Before the compromise was reached, the Atlantis members said they were prepared to spend the night at the RTD office -- unless removed by the police.

RTD official called police and Denver paramedics, and they waited in a nearby room, ready to remove the protesters if the negotiations failed. Co-director Wade Blank said Atlantis members are prepared to stage daily visits to Kimball’s office and take the issue to court if the board sticks by the decision not to buy lifts.

Blank said Atlantis members also plan to stage demonstrations during Kimball's public appearances. Blank said Atlantis members say Kimball, who became RTD’s executive director Sept. 14, is the one who persuaded the board to rescind the order for the wheelchair lifts.
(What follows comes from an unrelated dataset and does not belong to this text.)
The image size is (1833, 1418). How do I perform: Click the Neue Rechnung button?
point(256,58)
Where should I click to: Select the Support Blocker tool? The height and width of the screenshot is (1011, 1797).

Last spring, when RTD ordered the articulated buses federal regulations required that all new buses purchased with federal funds be equipped with wheelchair lifts.

Eighty percent of the $2l.6 million purchase price of the buses, including the lifts, will come from federal funds. Eliminating the lifts would reduce the purchase price by $1.1 million, or $12,571 per bus, according to RTD.

The regulations requiring wheelchair lifts on new buses were rescinded by the Department of Transportation in July, and Kimball said Thursday that eight of the nine other bus agencies who have ordered the articulated buses as part of a consortium that includes RTD have decided not to buy the lifts.

Anticipating that the regulations might be rescinded or overturned in court, RTD and the other bus agencies included the wheelchair lifts as a revocable option in their order.

RTD has until Nov.27 to cancel its order for the lifts without penalty. After that date, RTD would have to buy the lifts or pay a penalty to drop them from the manufacturer's specifications.

More than 100 handicapped people or representatives from agencies providing services to the handicapped were present for the board vote, and more than 20 speakers argued against rescinding the lift order.

With only 16 board members present and 11 votes required to rescind the lift order, it appeared at one point that the speakers had swayed enough board members to win their case.

But the board voted 11-5 to revoke the order for the lifts, with chairman Lowell Hutson casting the deciding vote after he counted to see how many board members had voted on each side.

The Atlantis members then left the board meeting room in the basement of RTD’s headquarters at 1325 S. Colorado Blvd. and occupied part of the building's fifth floor, where Kimball and other RTD executives have their offices.

Nearly two hours later, Kimball and board members C. Thomas Bastien, Kathi Williams and Mary Duty came upstairs to negotiate an end to the demonstration.

Atlantis, which has long advocated making all of RTD‘s buses
accessible to the handicapped, staged a series of sit-ins and other demonstrations against RTD a few years ago because the agency wanted to provide separate service for the handicapped.

Relations between the two organizations improved significantly two years ago after RTD agreed to make half of its peak-hour service accessible to the handicapped.